Set exercise »
Rewrite the records from the very start through the line that contains "click(x=50, y=20)", putting "blue" in place of "teal" and leaving everything else unchanged.

The records »
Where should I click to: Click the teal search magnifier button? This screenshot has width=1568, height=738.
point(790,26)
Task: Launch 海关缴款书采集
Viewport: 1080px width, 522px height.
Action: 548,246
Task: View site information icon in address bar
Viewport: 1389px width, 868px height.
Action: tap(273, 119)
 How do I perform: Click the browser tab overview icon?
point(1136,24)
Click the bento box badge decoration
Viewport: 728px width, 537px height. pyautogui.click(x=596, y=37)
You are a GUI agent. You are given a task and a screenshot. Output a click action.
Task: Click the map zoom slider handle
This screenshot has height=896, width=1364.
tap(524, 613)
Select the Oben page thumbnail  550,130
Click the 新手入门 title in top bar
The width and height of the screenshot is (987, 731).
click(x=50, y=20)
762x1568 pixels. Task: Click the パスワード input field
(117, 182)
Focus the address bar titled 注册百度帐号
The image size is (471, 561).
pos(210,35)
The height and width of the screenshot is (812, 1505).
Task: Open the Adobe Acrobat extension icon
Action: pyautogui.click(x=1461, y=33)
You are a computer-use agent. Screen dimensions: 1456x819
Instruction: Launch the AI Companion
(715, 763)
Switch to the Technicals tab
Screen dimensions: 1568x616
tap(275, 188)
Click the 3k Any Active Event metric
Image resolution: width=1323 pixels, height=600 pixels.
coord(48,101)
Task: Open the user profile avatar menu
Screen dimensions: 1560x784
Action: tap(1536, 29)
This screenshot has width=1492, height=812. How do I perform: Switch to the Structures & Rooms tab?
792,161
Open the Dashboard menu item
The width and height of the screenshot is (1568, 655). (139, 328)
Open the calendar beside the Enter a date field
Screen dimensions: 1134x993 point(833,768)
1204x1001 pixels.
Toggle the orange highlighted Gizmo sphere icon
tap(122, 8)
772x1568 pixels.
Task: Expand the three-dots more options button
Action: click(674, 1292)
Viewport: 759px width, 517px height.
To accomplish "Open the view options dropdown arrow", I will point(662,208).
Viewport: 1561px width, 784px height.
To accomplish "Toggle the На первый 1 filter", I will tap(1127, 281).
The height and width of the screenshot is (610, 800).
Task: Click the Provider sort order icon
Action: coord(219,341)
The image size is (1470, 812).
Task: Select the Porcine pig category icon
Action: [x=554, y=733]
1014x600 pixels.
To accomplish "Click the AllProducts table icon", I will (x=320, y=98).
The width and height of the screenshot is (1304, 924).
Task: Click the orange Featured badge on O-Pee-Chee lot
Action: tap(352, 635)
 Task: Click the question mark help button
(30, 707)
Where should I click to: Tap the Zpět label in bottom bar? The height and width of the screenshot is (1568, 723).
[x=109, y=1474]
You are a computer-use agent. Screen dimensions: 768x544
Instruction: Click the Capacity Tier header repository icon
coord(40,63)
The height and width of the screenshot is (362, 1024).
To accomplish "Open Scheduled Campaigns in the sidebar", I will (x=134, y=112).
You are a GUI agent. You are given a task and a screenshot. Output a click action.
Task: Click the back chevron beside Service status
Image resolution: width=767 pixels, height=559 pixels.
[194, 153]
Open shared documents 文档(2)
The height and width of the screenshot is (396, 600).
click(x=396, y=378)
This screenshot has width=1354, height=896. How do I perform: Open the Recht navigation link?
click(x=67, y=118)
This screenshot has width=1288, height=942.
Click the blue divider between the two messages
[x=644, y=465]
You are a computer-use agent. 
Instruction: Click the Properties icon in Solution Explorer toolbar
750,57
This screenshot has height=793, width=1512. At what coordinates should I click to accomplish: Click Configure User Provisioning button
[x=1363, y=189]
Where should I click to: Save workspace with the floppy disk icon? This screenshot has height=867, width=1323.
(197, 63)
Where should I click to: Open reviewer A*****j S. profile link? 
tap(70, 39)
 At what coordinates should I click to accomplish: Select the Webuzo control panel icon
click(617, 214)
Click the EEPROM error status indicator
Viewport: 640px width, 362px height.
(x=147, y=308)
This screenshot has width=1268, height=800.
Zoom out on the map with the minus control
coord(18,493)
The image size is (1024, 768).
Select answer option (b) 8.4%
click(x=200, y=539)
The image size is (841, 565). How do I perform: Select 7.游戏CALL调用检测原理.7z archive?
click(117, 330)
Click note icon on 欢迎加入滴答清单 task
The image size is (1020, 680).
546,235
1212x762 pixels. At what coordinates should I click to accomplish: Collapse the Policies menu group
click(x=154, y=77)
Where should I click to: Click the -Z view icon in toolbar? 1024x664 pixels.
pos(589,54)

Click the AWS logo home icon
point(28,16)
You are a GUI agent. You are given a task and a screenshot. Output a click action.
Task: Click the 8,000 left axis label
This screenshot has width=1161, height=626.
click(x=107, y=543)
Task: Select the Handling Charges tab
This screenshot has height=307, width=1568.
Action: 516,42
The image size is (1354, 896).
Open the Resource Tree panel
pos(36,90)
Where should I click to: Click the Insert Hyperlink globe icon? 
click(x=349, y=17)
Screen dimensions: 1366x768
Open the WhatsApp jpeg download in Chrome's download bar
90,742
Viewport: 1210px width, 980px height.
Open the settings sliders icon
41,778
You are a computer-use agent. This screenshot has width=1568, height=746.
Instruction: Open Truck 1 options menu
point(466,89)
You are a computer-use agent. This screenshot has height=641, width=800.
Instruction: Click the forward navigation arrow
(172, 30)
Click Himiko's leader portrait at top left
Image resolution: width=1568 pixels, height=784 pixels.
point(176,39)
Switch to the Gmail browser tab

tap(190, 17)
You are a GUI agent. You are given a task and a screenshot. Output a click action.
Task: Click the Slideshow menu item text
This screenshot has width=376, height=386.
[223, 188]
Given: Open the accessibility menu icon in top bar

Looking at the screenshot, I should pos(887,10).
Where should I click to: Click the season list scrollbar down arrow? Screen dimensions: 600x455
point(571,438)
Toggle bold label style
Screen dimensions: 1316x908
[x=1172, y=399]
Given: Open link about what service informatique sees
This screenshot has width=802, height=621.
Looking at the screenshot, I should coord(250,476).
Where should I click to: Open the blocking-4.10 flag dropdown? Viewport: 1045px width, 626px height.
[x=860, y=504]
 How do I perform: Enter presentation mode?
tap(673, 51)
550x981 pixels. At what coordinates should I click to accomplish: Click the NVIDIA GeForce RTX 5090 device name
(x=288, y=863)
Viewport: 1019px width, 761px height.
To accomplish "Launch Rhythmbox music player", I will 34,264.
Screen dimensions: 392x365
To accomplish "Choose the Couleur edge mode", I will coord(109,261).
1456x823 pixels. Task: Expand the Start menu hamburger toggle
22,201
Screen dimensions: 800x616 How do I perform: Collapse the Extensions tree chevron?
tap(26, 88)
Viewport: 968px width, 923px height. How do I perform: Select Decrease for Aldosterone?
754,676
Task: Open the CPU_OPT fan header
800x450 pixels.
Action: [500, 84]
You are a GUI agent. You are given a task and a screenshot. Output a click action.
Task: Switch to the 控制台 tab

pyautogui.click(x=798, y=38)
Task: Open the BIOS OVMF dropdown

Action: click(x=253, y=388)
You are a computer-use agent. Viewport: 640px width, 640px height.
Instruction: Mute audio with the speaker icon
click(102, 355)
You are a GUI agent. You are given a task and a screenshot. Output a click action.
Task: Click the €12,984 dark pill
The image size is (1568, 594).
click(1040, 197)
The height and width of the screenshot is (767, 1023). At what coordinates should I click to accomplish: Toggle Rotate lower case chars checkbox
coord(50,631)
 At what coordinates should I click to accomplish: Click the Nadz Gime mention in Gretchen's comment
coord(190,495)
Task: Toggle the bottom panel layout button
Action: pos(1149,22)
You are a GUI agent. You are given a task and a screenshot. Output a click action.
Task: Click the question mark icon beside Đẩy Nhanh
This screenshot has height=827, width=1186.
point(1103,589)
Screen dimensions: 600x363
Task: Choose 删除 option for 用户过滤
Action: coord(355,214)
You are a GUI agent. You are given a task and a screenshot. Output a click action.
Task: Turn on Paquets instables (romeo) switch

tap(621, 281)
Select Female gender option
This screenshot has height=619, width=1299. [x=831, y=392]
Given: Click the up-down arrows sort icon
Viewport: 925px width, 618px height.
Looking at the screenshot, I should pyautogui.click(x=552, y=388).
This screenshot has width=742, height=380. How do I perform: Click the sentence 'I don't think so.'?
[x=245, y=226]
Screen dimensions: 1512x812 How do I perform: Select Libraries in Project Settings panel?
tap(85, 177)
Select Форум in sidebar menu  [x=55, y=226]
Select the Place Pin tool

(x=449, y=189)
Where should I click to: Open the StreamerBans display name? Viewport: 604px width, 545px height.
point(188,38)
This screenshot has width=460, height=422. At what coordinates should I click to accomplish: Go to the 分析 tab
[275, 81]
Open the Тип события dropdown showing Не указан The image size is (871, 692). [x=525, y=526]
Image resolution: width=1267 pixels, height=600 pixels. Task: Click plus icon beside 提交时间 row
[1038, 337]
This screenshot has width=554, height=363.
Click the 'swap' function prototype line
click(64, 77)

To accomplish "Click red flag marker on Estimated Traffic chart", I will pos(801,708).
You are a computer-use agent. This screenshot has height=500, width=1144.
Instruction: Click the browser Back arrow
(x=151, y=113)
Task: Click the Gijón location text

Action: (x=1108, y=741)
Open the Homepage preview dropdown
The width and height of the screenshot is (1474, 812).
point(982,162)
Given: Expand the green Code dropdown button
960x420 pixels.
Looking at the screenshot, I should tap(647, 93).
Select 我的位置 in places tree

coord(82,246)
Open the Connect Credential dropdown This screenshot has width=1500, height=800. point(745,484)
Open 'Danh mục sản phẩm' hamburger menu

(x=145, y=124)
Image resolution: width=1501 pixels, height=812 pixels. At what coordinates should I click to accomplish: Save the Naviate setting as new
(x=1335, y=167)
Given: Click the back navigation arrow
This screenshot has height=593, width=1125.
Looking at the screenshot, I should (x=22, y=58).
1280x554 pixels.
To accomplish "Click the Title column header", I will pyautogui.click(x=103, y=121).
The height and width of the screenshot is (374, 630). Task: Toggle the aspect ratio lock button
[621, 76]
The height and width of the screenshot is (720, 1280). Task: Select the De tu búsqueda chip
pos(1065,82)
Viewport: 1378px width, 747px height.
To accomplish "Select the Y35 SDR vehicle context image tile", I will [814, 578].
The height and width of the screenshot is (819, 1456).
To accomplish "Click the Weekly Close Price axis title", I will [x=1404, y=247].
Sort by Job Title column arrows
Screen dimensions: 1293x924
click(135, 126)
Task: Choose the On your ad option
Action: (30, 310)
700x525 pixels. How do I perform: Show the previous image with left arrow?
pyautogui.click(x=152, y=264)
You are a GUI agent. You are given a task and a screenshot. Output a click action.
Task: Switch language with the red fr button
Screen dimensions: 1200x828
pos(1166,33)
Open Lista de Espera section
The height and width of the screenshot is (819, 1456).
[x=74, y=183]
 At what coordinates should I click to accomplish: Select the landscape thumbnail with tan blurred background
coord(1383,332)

Answer for the task »
Where should I click to: Click the blue search magnifier button? This screenshot has width=1568, height=738.
point(790,26)
Task: Launch 海关缴款书采集
Viewport: 1080px width, 522px height.
Action: 548,246
Task: View site information icon in address bar
Viewport: 1389px width, 868px height.
Action: tap(273, 119)
 How do I perform: Click the browser tab overview icon?
point(1136,24)
Click the bento box badge decoration
Viewport: 728px width, 537px height. pyautogui.click(x=596, y=37)
You are a GUI agent. You are given a task and a screenshot. Output a click action.
Task: Click the map zoom slider handle
This screenshot has height=896, width=1364.
tap(524, 613)
Select the Oben page thumbnail  550,130
Click the 新手入门 title in top bar
The width and height of the screenshot is (987, 731).
click(x=50, y=20)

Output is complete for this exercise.